7. LHP Ian Clarkin (Pre-Draft Rank: 4)
8. 3B Eric Jagielo (Pre-Draft Rank: 6)
9. C Luis Torrens (Pre-Draft Rank: 8)
10. LHP Jacob Lindgren (Pre-Draft Rank: 12)

Gosh I wish I knew what was up with Clarkin. The latest reports say he hasn’t had elbow surgery but that isn’t exactly encouraging when he’s still yet to begin pitching in games. I can’t help but think back to Manny Banuelos in 2012, when he missed the season with a bone bruise in his elbow, then blew out his elbow during his rehab and needed Tommy John surgery in October.
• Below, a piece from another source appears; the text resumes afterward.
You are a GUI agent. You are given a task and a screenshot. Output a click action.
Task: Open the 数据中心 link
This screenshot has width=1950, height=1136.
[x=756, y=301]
Yuck. Jagielo (knee), Torrens (shoulder), and Lindgren (elbow) are all out long-term with injuries too. Jagielo and Lindgren might come back late in the season but Torrens is done for the year. I love Torrens as a prospect and think the other three guys are safe bets to big leaguers of various calibers, assuming they get healthy.

Around The Horn, Sorta

11. SS Tyler Wade (Pre-Draft Rank: 10)
12. 2B Rob Refsnyder (Pre-Draft Rank: 11)
13. 3B Miguel Andujar (Pre-Draft Rank: 9)
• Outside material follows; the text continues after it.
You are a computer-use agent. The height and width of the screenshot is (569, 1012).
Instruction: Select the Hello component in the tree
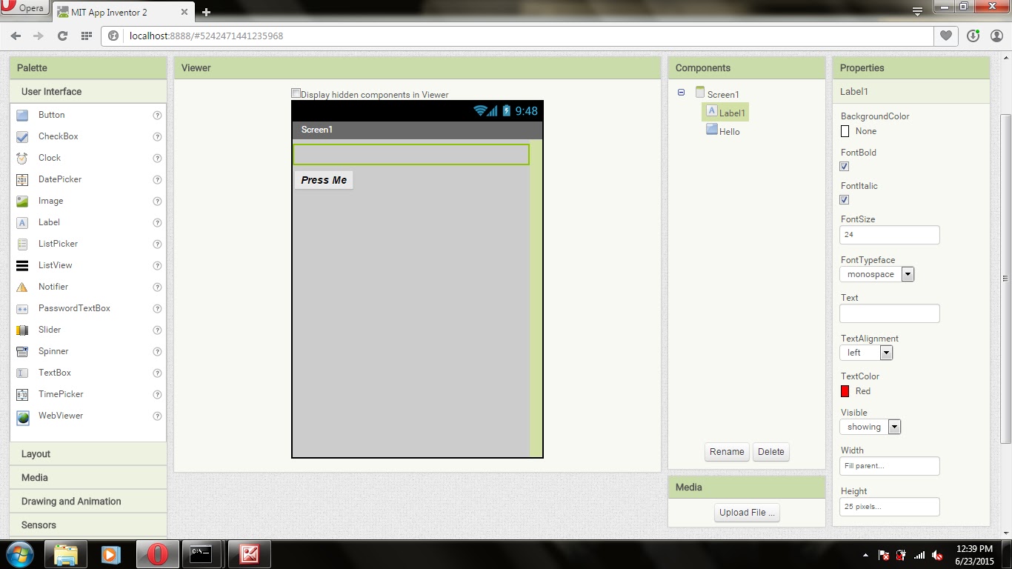[x=729, y=131]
Three very different infield prospects. Wade’s a no-doubt shortstop with zero power but good bat-to-ball skills and speed. Refsnyder is a bat first guy with questionable defense who is as big league ready as he’s going to get. Andujar is the most well-rounded player and has the highest upside of the three, but his overall performance hasn’t been great in the minors, and at some point it would be cool if the numbers start to come consistently.
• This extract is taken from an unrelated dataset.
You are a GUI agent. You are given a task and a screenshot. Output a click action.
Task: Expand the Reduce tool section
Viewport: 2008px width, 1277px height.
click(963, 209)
The Four Righties of the Prospectocalypse

14. RHP Bryan Mitchell (Pre-Draft Rank: 13)
15. RHP Rookie Davis (Pre-Draft Rank: N/A because I’m an idiot)
16. RHP Drew Finley (Pre-Draft Rank: N/A)
17. RHP Brady Lail (Pre-Draft Rank: 20)

Kinda cool (and convenient) the four right-handers landed back-to-back-to-back-to-back like this. Mitchell spit hot fire out of the big league bullpen for a few weeks and is ready to help in that role, though the Yankees want him stretched out, which is understandable. Davis has made tremendous strides since being the team’s 14th round pick back in 2011, especially with his command. He’s a classic bulldog pitcher. Finley is sort of like the 2011 version of Davis but more projectable and with better draft day command. Lail is a high probability starter with four pitches and know-how. The Yankees did a tremendous job turning him into a legitimate prospect after taking him in the 18th round of the 2012 draft out of a high school in friggin’ Utah.

Low Ceiling, High Ceiling, And Everything Between

18. OF Ramon Flores (Pre-Draft Rank: 14)
19. OF Jake Cave (Pre-Draft Rank: 16)
20. SS Abi Avelino (Pre-Draft Rank: 21)
21. SS Thairo Estrada (Pre-Draft Rank: 29)
22. OF Leonardo Molina (Pre-Draft Rank: 26)
23. SS Kyle Holder (Pre-Draft Rank: N/A)

A collection of position players with different skill sets. Flores is an MLB ready lefty swinging outfielder who could end up carving out a ten-year career as a platoon bat. Cave is basically that as well, but a little further away and center field capable. Avelino, Estrada, and Holder are all lower level shortstops. Avelino (speed guy) and Estrada (contact guy) are both better hitters than Holder, who’s a better defender than those two as well as every other shortstop in the system. None of the three are gonna hit for power. Or at least aren’t expected to long-term. Molina is the most long-term project in the system — he has incredible natural tools and instincts, but is (still!) only 17 and not yet close to fully mature physically. The ultimate boom or bust prospect.

Reclamation Prospects

24. OF Tyler Austin (Pre-Draft Rank: 18)
25. RHP Domingo German (Pre-Draft Rank: 17)
26. RHP Austin DeCarr (Pre-Draft Rank: 19)
27. OF Mason Williams (Pre-Draft Rank: 22)
28. OF Slade Heathcott (Pre-Draft Rank: 23)
29. RHP Ty Hensley (Pre-Draft Rank: 28)
30. RHP Jose Ramirez (Pre-Draft Rank: 24)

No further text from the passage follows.